Punto di partenza di ogni ragionamento è che l’Imu è un’imposta impresentabile in un sistema fiscale civile: colpisce anche chi non ha reddito o non percepisce dal bene inciso neppure l’importo dell’imposta. Va dunque completamente abbandonata, per un sistema che coniughi il beneficio che i contribuenti ricevono dalle opere apprestate dagli enti locali con la redditività del bene sottoposto a tassazione, com’è nei paesi con un fisco equo. Una fiscalità che rispetti i prinicipi stabiliti dalla nostra Corte costituzionale e, volendo, anche da quella tedesca. Per una service tax, il sistema concepito dal governo Berlusconi e varato dal Consiglio dei ministri il 24 ottobre 2011 è una buona traccia. Si deve pagare solo per i servizi che si ricevono e devono pagare tutti quelli che di questi servizi godono, compresi i non residenti.
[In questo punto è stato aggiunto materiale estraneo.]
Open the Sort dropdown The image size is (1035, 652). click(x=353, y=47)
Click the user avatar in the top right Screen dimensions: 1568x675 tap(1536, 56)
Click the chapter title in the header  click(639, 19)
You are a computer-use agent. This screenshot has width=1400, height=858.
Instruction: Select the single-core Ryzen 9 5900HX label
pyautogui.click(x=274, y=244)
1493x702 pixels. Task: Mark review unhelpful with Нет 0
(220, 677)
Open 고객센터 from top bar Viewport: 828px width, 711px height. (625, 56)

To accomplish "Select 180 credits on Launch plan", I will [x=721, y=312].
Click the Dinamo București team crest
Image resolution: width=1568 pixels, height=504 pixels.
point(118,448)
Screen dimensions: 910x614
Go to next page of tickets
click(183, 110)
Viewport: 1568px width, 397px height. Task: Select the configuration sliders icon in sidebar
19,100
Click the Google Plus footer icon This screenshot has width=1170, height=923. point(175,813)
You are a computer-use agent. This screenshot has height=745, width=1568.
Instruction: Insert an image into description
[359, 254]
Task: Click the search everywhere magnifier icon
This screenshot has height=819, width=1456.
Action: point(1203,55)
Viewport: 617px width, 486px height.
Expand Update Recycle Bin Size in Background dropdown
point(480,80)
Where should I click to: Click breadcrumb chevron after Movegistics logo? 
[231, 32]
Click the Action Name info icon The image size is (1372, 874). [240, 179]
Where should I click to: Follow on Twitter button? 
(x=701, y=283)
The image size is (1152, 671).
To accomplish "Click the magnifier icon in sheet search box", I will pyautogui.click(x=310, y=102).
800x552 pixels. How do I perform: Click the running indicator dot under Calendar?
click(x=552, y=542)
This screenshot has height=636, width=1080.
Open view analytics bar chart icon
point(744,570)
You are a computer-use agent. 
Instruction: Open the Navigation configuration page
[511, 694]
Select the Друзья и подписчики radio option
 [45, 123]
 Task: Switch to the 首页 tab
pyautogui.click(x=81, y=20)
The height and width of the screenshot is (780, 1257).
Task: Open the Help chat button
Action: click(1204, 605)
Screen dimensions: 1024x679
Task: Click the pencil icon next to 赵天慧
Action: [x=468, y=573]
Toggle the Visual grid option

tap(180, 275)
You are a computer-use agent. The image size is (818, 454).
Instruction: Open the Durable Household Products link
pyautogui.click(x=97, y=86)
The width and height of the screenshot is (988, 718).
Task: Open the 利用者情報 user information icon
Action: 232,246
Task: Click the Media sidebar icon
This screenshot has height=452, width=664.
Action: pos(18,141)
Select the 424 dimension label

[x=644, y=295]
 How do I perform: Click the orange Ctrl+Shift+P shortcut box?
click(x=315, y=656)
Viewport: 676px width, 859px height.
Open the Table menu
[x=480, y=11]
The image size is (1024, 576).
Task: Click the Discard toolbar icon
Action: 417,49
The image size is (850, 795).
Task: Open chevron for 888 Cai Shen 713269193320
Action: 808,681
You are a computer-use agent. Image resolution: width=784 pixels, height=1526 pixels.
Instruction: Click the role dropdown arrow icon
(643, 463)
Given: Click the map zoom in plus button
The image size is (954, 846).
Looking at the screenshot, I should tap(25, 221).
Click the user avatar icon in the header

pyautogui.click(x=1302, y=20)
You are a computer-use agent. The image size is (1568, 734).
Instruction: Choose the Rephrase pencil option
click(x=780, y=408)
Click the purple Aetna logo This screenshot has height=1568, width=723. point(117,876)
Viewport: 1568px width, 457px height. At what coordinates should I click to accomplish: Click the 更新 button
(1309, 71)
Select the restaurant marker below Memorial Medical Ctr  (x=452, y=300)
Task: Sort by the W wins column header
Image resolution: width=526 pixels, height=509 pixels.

Ciò, attraverso un tributo che – improntato al carattere della corrispettività – sarebbe sensibile non solo alla quantità, ma anche alla qualità dei servizi forniti dagli enti locali. L’imposizione deve poi essere impostata nell’ottica di un federalismo di concorrenza fra enti impositori, e non di un federalismo – come é avvenuto – che serva solo ad aggiungere nuovi tributi. Per un’imposizione caratterizzata dalla corrispettività, i parametri di riferimento per l’applicazione della stessa, dovranno essere stabiliti dallo stato nel provvedimento istitutivo, ma ai comuni andrà lasciata la responsabilità dell’individuazione del “peso” e delle detrazioni, per i singoli parametri.
Soltanto così la nuova imposta locale funzionerà, costituendo il principio del “vedo, pago, voto”, un imprescindibile presupposto del contenimento della spesa pubblica non giustificata, principio che i comuni devono accettare e non solamente proclamare. Il potere di governare i parametri della service tax nella loro incidenza finale e il criterio del beneficio porte ranno necessariamente Ie comunità locali a scelte responsabili, instaurando un rapporto diretto dei contribuenti con il territorio e mettendo gli stessi nella possibilità di operare confronti, che genereranno buongoverno.